3. Joseph did take this matter to court but the court ruled against him. We strongly believe the ruling was unjust because his attorney failed to represent him properly and was ill suited for the job. Unfortunately, there is no transcript of the court hearing because the judge dismissed the court reporter. A more telling reflection of the problem Joseph faced is the fact that over the past decade Fire Prevention Services (FPS) has been sued 39 times concerning its forced weed abatement actions in San Diego County alone.
4. According to reports, FPS claims that 845 cubic yards of material were "remediated" on less than a half acre. That's 169 average dump truck loads or a mountain of material about 20 feet across and nearly 70 feet tall - all from less than a half acre?
Not an isolated event
Joseph's situation is not an isolated case. Dozens of similar abuses have been brought to our attention since we started looking into what happened to Joseph. For example, a couple in El Cajon were charged $5,340 by Fire Prevention Services to remove vegetation they had done in previous years for $300. They received the abatement notice just before going on vacation and didn't have time to take care of the problem. They left on their trip, figuring they would just pay for the abatement when they returned. The couple nearly lost their home before they decided they could no longer afford to fight the matter in court and ended up paying $41,000 because of fines and penalties to resolve the matter.
Letter to the Editor on above article (July 26, 2004)
Why not allow artist to live as he pleases?
Talk about people having nothing to do but complain. I read with increasing frustration the story of Iseppi Diliberti and the county's intrusion into what I feel are inalienable rights ("Man's 'artwork' deemed unfit habitation," News, July 12). Here is a self- sufficient, happy and extremely creative man being denied the right to live as he wishes simply because some neighbors have a problem with him living this way. With the exception of their understandable fear from the fire he uses (which could be taken care of by simply getting a permit) I read nothing in the story that should give his neighbors any cause for complaint.
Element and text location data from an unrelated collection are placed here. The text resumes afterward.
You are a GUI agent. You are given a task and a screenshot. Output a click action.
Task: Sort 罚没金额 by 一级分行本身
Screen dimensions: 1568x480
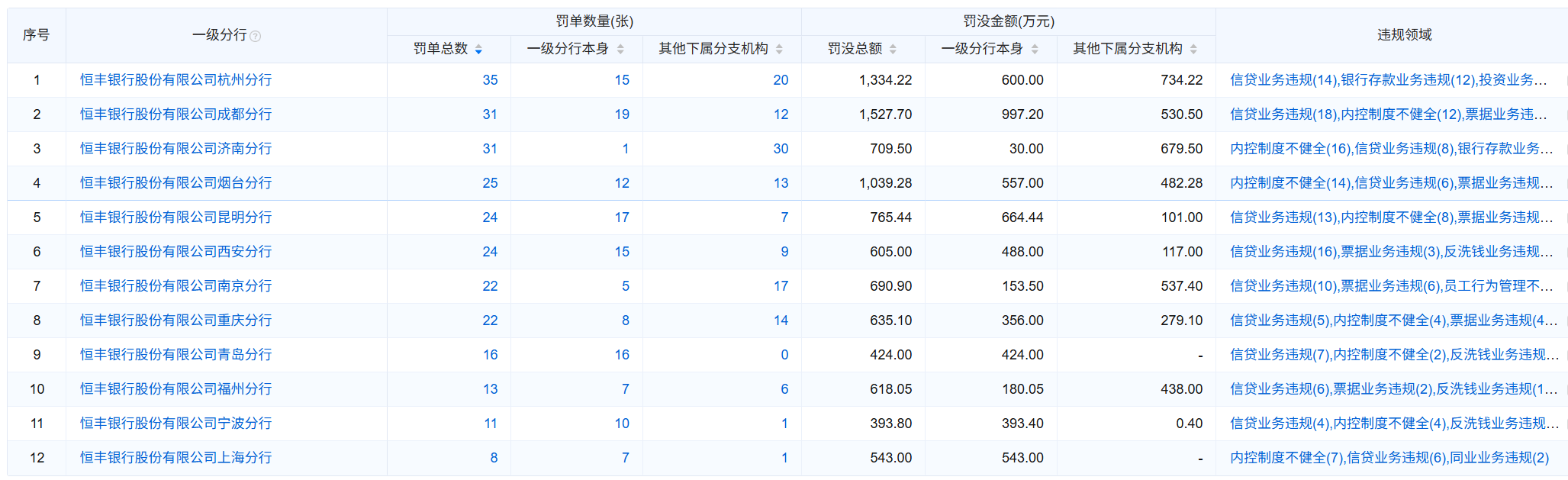pyautogui.click(x=1035, y=50)
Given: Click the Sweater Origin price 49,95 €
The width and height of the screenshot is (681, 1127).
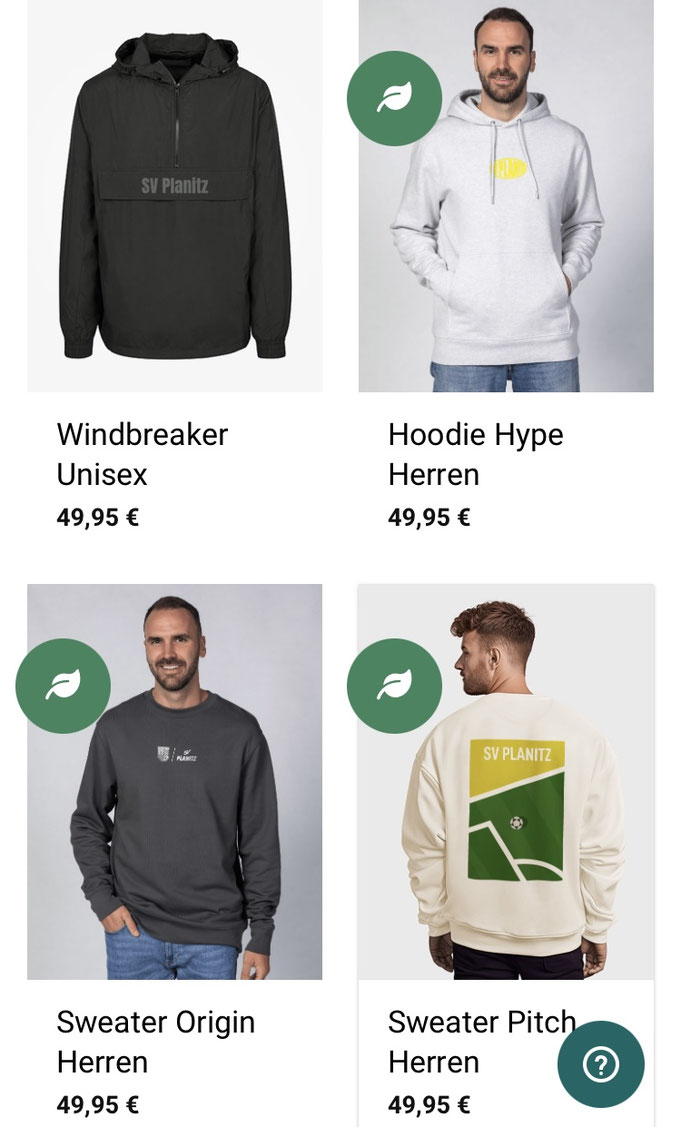Looking at the screenshot, I should click(x=98, y=1105).
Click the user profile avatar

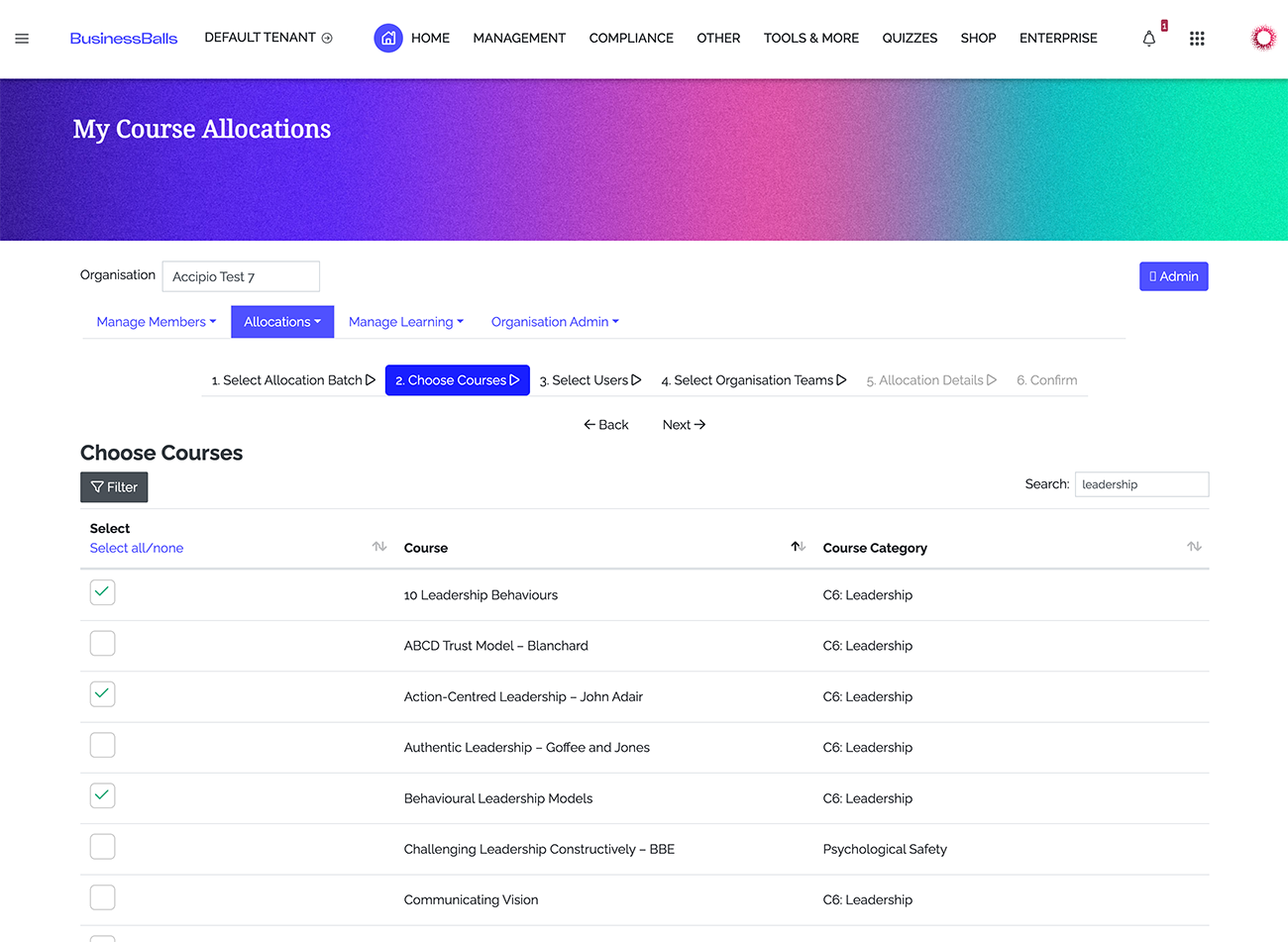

Countless homeless people sleep in cardboard in parking lots and freeway overpasses (whether by their unfortunate lot in life or by laziness) and they get either pitied or ignored. Here a man takes care of himself on property he has owned since 1979 and he is getting hassled. I would complain to the government, but they seem to be the people at fault.
Joseph used to offer a variety of workshops and camps for kids so they could learn about art, friendship, and living wisely with nature. Eventually these events ceased because of complaints from neighbors. Joseph's property spreads out over 3.7 acres, so one wonders how much noise the children could make.